# ASSIGNMENT:
Output all the records below, word for word.

PROVIDED RECORDS Block Start

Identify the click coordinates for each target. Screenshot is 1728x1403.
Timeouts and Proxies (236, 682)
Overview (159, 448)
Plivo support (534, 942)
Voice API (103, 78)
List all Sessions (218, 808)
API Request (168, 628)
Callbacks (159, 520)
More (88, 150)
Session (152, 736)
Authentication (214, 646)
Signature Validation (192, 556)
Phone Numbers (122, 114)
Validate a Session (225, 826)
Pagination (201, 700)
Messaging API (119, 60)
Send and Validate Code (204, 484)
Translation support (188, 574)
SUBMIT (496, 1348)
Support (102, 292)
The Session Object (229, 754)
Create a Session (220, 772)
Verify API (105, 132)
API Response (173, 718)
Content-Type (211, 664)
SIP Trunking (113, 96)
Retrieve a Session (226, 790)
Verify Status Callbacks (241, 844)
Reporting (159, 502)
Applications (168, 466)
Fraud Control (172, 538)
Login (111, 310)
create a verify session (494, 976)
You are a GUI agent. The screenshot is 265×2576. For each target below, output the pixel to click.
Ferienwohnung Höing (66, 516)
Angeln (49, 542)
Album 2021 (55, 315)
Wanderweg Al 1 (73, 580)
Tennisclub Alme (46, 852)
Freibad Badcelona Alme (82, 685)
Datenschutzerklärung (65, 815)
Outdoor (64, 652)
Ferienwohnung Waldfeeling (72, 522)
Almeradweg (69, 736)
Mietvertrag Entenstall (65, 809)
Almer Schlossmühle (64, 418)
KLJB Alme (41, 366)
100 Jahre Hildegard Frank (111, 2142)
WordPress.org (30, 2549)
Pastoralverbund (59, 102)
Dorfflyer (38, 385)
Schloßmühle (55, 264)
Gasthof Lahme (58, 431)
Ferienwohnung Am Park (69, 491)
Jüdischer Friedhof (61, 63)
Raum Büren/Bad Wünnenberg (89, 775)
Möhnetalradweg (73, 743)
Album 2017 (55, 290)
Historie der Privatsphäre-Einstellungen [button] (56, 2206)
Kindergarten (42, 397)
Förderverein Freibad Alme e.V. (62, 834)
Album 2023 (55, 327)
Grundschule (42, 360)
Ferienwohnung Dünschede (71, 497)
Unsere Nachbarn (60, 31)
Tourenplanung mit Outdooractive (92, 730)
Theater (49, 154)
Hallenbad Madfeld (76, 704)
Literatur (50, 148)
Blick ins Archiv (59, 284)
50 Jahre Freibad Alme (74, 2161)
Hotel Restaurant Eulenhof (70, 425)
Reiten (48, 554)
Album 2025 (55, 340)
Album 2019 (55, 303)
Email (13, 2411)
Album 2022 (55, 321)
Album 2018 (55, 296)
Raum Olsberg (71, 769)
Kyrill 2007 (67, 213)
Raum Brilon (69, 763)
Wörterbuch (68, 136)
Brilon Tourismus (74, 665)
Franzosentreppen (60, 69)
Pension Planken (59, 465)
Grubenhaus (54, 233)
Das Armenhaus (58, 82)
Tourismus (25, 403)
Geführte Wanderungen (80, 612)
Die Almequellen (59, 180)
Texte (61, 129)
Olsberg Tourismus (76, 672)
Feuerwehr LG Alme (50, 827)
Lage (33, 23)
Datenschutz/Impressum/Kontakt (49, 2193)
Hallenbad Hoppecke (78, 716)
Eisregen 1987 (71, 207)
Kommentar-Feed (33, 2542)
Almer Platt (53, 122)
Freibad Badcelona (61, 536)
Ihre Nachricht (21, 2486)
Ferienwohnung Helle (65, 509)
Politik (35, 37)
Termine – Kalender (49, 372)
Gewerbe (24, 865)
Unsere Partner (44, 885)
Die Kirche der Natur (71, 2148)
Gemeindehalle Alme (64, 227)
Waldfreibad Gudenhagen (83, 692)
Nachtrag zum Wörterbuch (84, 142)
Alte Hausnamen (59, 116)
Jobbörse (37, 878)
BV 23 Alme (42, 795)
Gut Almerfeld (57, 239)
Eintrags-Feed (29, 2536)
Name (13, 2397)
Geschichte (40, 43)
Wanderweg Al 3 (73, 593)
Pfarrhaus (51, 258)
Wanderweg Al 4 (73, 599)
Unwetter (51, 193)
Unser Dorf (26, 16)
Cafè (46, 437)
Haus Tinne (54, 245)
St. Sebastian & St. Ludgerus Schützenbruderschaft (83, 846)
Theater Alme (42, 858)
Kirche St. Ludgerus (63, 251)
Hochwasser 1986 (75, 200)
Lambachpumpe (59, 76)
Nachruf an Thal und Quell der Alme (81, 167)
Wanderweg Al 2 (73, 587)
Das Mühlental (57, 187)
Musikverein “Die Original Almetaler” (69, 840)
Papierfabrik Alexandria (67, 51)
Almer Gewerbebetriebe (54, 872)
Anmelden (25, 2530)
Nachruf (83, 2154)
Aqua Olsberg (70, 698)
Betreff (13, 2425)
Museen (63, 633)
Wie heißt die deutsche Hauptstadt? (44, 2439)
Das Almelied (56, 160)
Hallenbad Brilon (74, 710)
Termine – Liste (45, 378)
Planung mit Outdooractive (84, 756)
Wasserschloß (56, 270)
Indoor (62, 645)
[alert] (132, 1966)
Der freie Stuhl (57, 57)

PROVIDED RECORDS Block End

# WRITTEN RESPONSE:
Identify the click coordinates for each target. Screenshot is 1728x1403.
Timeouts and Proxies (236, 682)
Overview (159, 448)
Plivo support (534, 942)
Voice API (103, 78)
List all Sessions (218, 808)
API Request (168, 628)
Callbacks (159, 520)
More (88, 150)
Session (152, 736)
Authentication (214, 646)
Signature Validation (192, 556)
Phone Numbers (122, 114)
Validate a Session (225, 826)
Pagination (201, 700)
Messaging API (119, 60)
Send and Validate Code (204, 484)
Translation support (188, 574)
SUBMIT (496, 1348)
Support (102, 292)
The Session Object (229, 754)
Create a Session (220, 772)
Verify API (105, 132)
API Response (173, 718)
Content-Type (211, 664)
SIP Trunking (113, 96)
Retrieve a Session (226, 790)
Verify Status Callbacks (241, 844)
Reporting (159, 502)
Applications (168, 466)
Fraud Control (172, 538)
Login (111, 310)
create a verify session (494, 976)
You are a GUI agent. The screenshot is 265×2576. For each target below, output the pixel to click.
Ferienwohnung Höing (66, 516)
Angeln (49, 542)
Album 2021 (55, 315)
Wanderweg Al 1 (73, 580)
Tennisclub Alme (46, 852)
Freibad Badcelona Alme (82, 685)
Datenschutzerklärung (65, 815)
Outdoor (64, 652)
Ferienwohnung Waldfeeling (72, 522)
Almeradweg (69, 736)
Mietvertrag Entenstall (65, 809)
Almer Schlossmühle (64, 418)
KLJB Alme (41, 366)
100 Jahre Hildegard Frank (111, 2142)
WordPress.org (30, 2549)
Pastoralverbund (59, 102)
Dorfflyer (38, 385)
Schloßmühle (55, 264)
Gasthof Lahme (58, 431)
Ferienwohnung Am Park (69, 491)
Jüdischer Friedhof (61, 63)
Raum Büren/Bad Wünnenberg (89, 775)
Möhnetalradweg (73, 743)
Album 2017 (55, 290)
Historie der Privatsphäre-Einstellungen [button] (56, 2206)
Kindergarten (42, 397)
Förderverein Freibad Alme e.V. (62, 834)
Album 2023 (55, 327)
Grundschule (42, 360)
Ferienwohnung Dünschede (71, 497)
Unsere Nachbarn (60, 31)
Tourenplanung mit Outdooractive (92, 730)
Theater (49, 154)
Hallenbad Madfeld (76, 704)
Literatur (50, 148)
Blick ins Archiv (59, 284)
50 Jahre Freibad Alme (74, 2161)
Hotel Restaurant Eulenhof (70, 425)
Reiten (48, 554)
Album 2025 (55, 340)
Album 2019 (55, 303)
Email (13, 2411)
Album 2022 (55, 321)
Album 2018 (55, 296)
Raum Olsberg (71, 769)
Kyrill 2007 (67, 213)
Raum Brilon (69, 763)
Wörterbuch (68, 136)
Brilon Tourismus (74, 665)
Franzosentreppen (60, 69)
Pension Planken (59, 465)
Grubenhaus (54, 233)
Das Armenhaus (58, 82)
Tourismus (25, 403)
Geführte Wanderungen (80, 612)
Die Almequellen (59, 180)
Texte (61, 129)
Olsberg Tourismus (76, 672)
Feuerwehr LG Alme (50, 827)
Lage (33, 23)
Datenschutz/Impressum/Kontakt (49, 2193)
Hallenbad Hoppecke (78, 716)
Eisregen 1987 (71, 207)
Kommentar-Feed (33, 2542)
Almer Platt (53, 122)
Freibad Badcelona (61, 536)
Ihre Nachricht (21, 2486)
Ferienwohnung Helle (65, 509)
Politik (35, 37)
Termine – Kalender (49, 372)
Gewerbe (24, 865)
Unsere Partner (44, 885)
Die Kirche der Natur (71, 2148)
Gemeindehalle Alme (64, 227)
Waldfreibad Gudenhagen (83, 692)
Nachtrag zum Wörterbuch (84, 142)
Alte Hausnamen (59, 116)
Jobbörse (37, 878)
BV 23 Alme (42, 795)
Gut Almerfeld (57, 239)
Eintrags-Feed (29, 2536)
Name (13, 2397)
Geschichte (40, 43)
Wanderweg Al 3 (73, 593)
Pfarrhaus (51, 258)
Wanderweg Al 4 (73, 599)
Unwetter (51, 193)
Unser Dorf (26, 16)
Cafè (46, 437)
Haus Tinne (54, 245)
St. Sebastian & St. Ludgerus Schützenbruderschaft (83, 846)
Theater Alme (42, 858)
Kirche St. Ludgerus (63, 251)
Hochwasser 1986 (75, 200)
Lambachpumpe (59, 76)
Nachruf an Thal und Quell der Alme (81, 167)
Wanderweg Al 2 (73, 587)
Das Mühlental (57, 187)
Musikverein “Die Original Almetaler” (69, 840)
Papierfabrik Alexandria (67, 51)
Almer Gewerbebetriebe (54, 872)
Anmelden (25, 2530)
Nachruf (83, 2154)
Aqua Olsberg (70, 698)
Betreff (13, 2425)
Museen (63, 633)
Wie heißt die deutsche Hauptstadt? (44, 2439)
Das Almelied (56, 160)
Hallenbad Brilon (74, 710)
Termine – Liste (45, 378)
Planung mit Outdooractive (84, 756)
Wasserschloß (56, 270)
Indoor (62, 645)
[alert] (132, 1966)
Der freie Stuhl (57, 57)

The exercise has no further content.